So, now that you've seen and read up on the unboxing of the latest model of the iPad, let's take a look at iFixit's teardown of the magical, revolutionary, and 3G-enabled tablet from Apple. While the majority of it shows the same old, same old (it is, after all, an iPad), there's a few tricks that Apple was obviously holding up their sleeve for just this moment. And, just as you can see from the speed test we ran, it looks like Apple may have hit this one out of the ballpark.
As you may have already surmised, most of the major differences lie in the fact that the iPad WiFi + 3G has that 3G connectivity embedded within. Additionally, you also get some GPS functionality, which means you can take advantage of the navigation apps that will start making their way into th iPad App store. The most notable change, one of which you don't even need to open to see, is the plastic RF window at the top of the iPad, which optimizes the cellular connection, which provides a better antenna reception.

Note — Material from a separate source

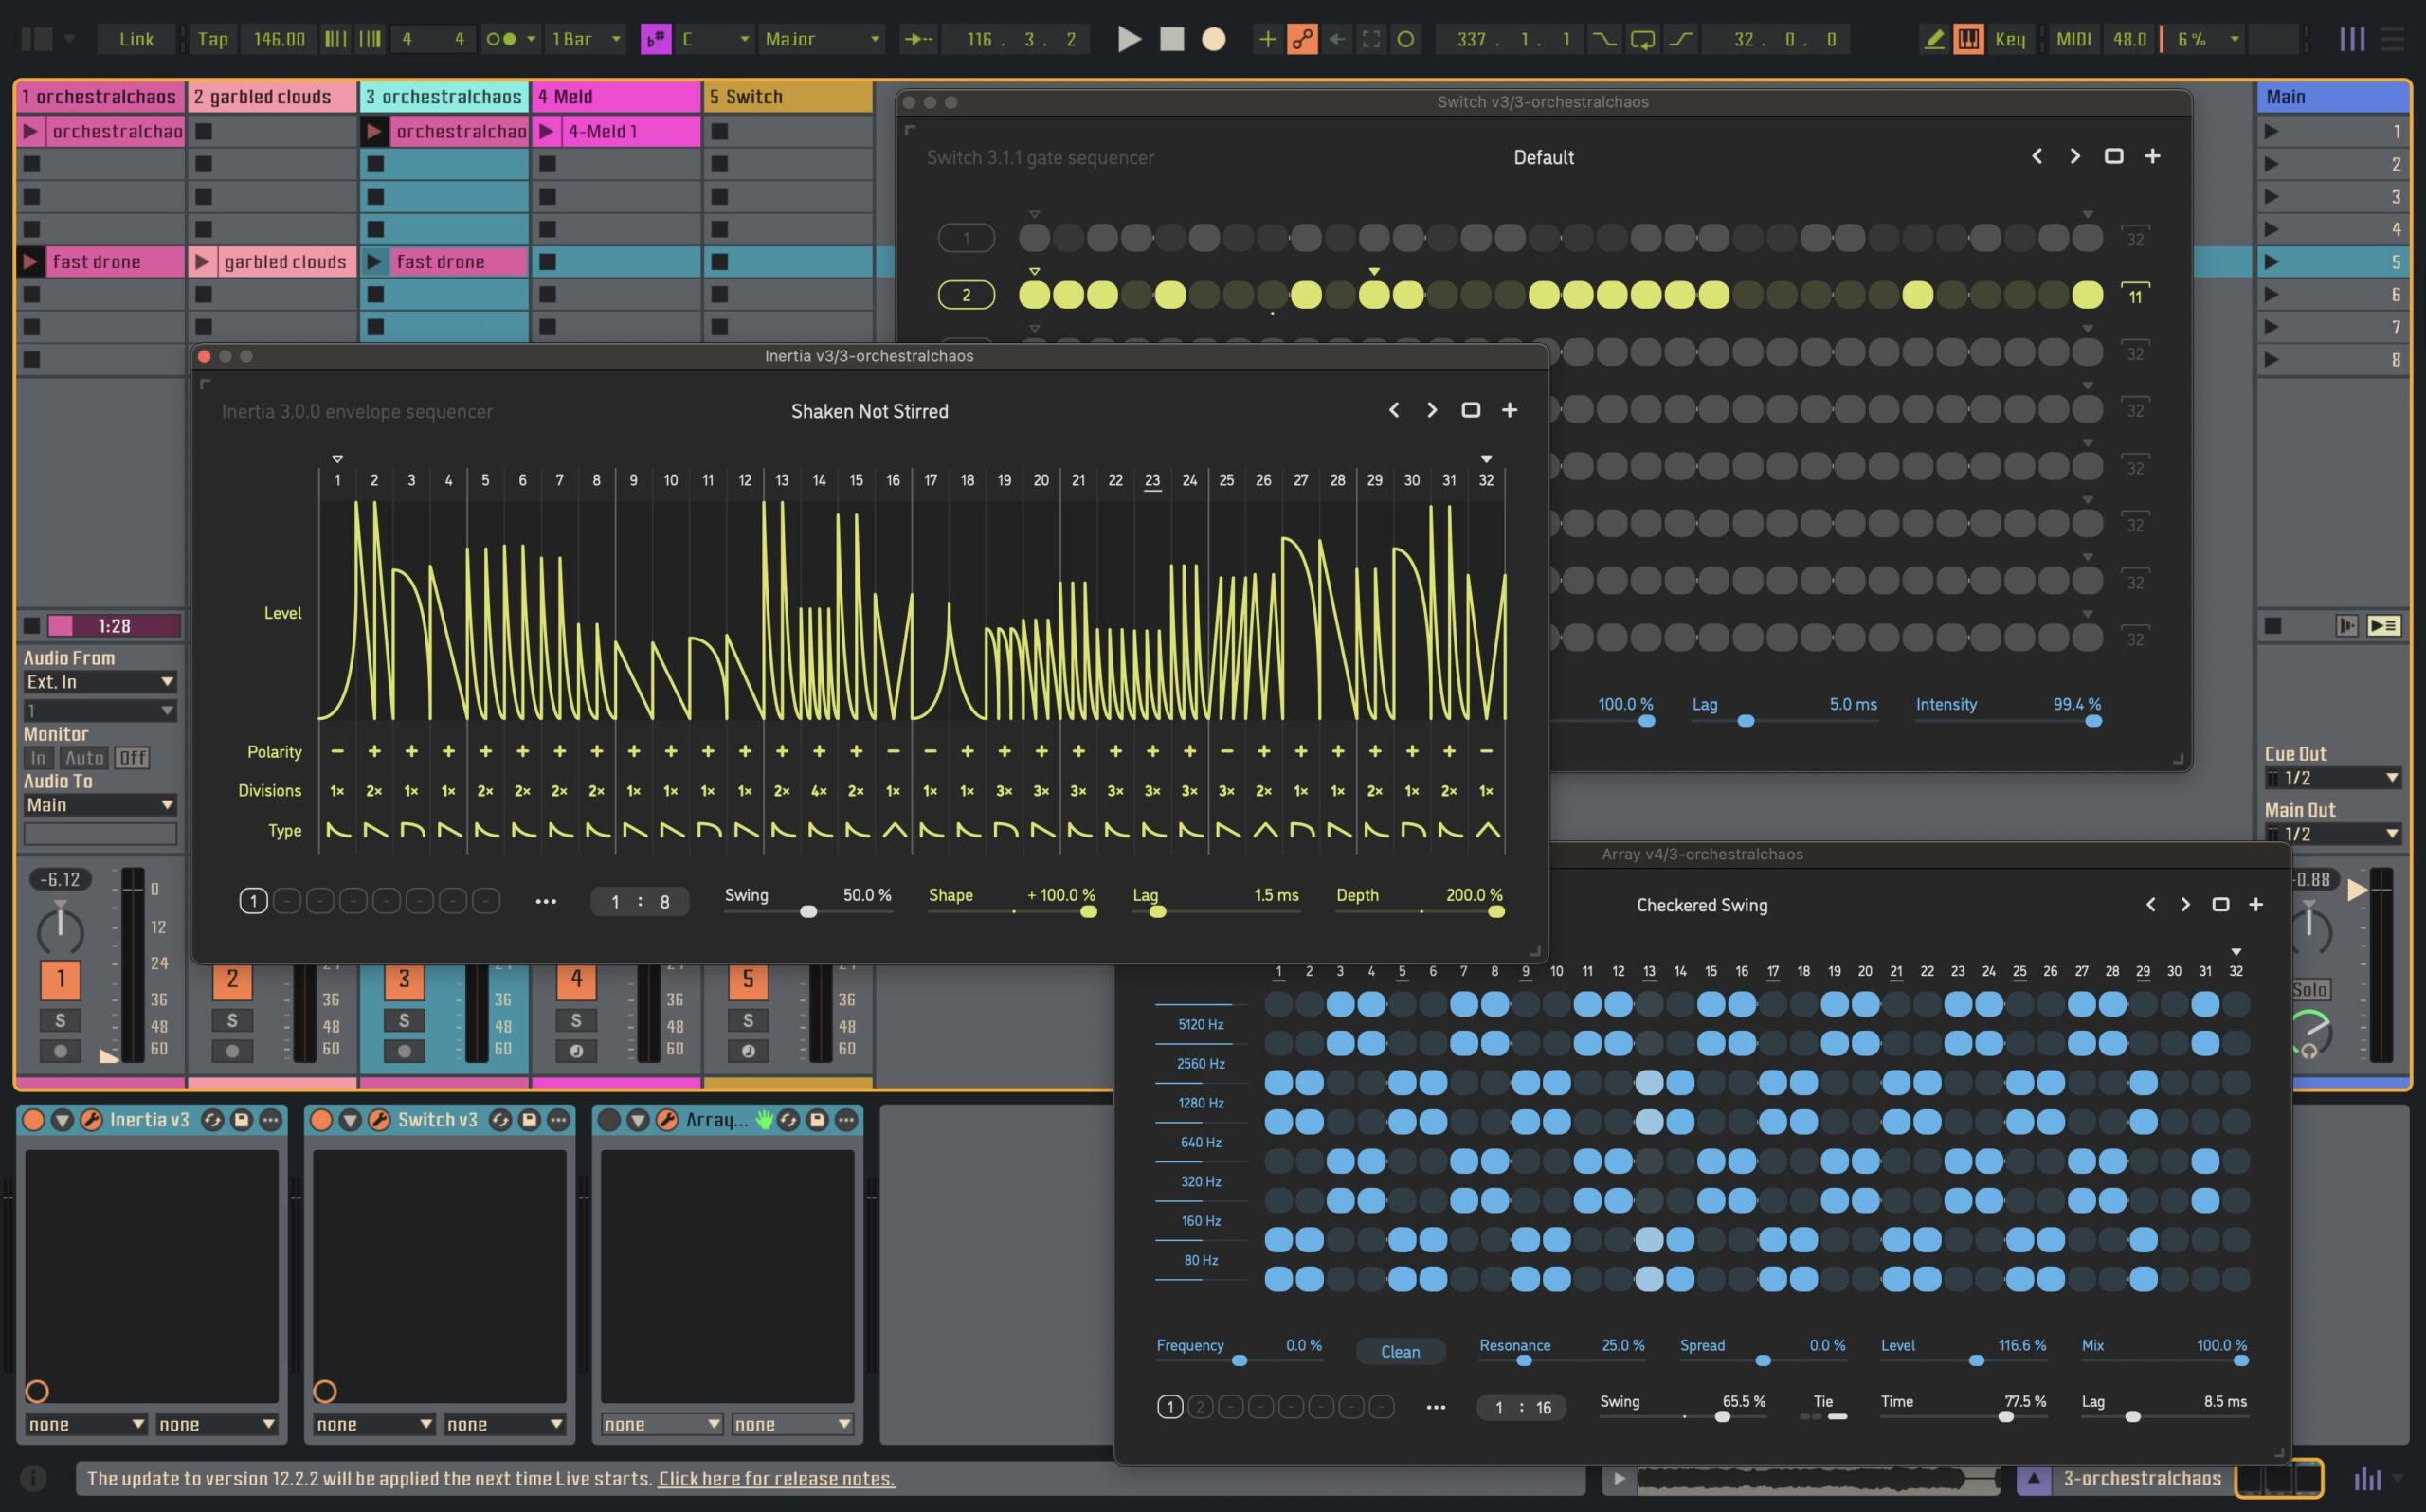Toggle the computer MIDI keyboard icon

When they got inside, they found there's actually five antenna's in the iPad. There's two that handle the actual cell reception: one in the LCD frame, and the other obviously under the black plastic RF window at the top. Apple has chosen to use the same 3G baseband processor in the iPad as they do in the iPhone 3GS. So Apple is obviously a fan of mounting multiple antennas, just as they mounted a wireless antenna to the frame of the optical drive in the new MacBook Pros, which is something we can agree with. Anything to better our WiFi signals.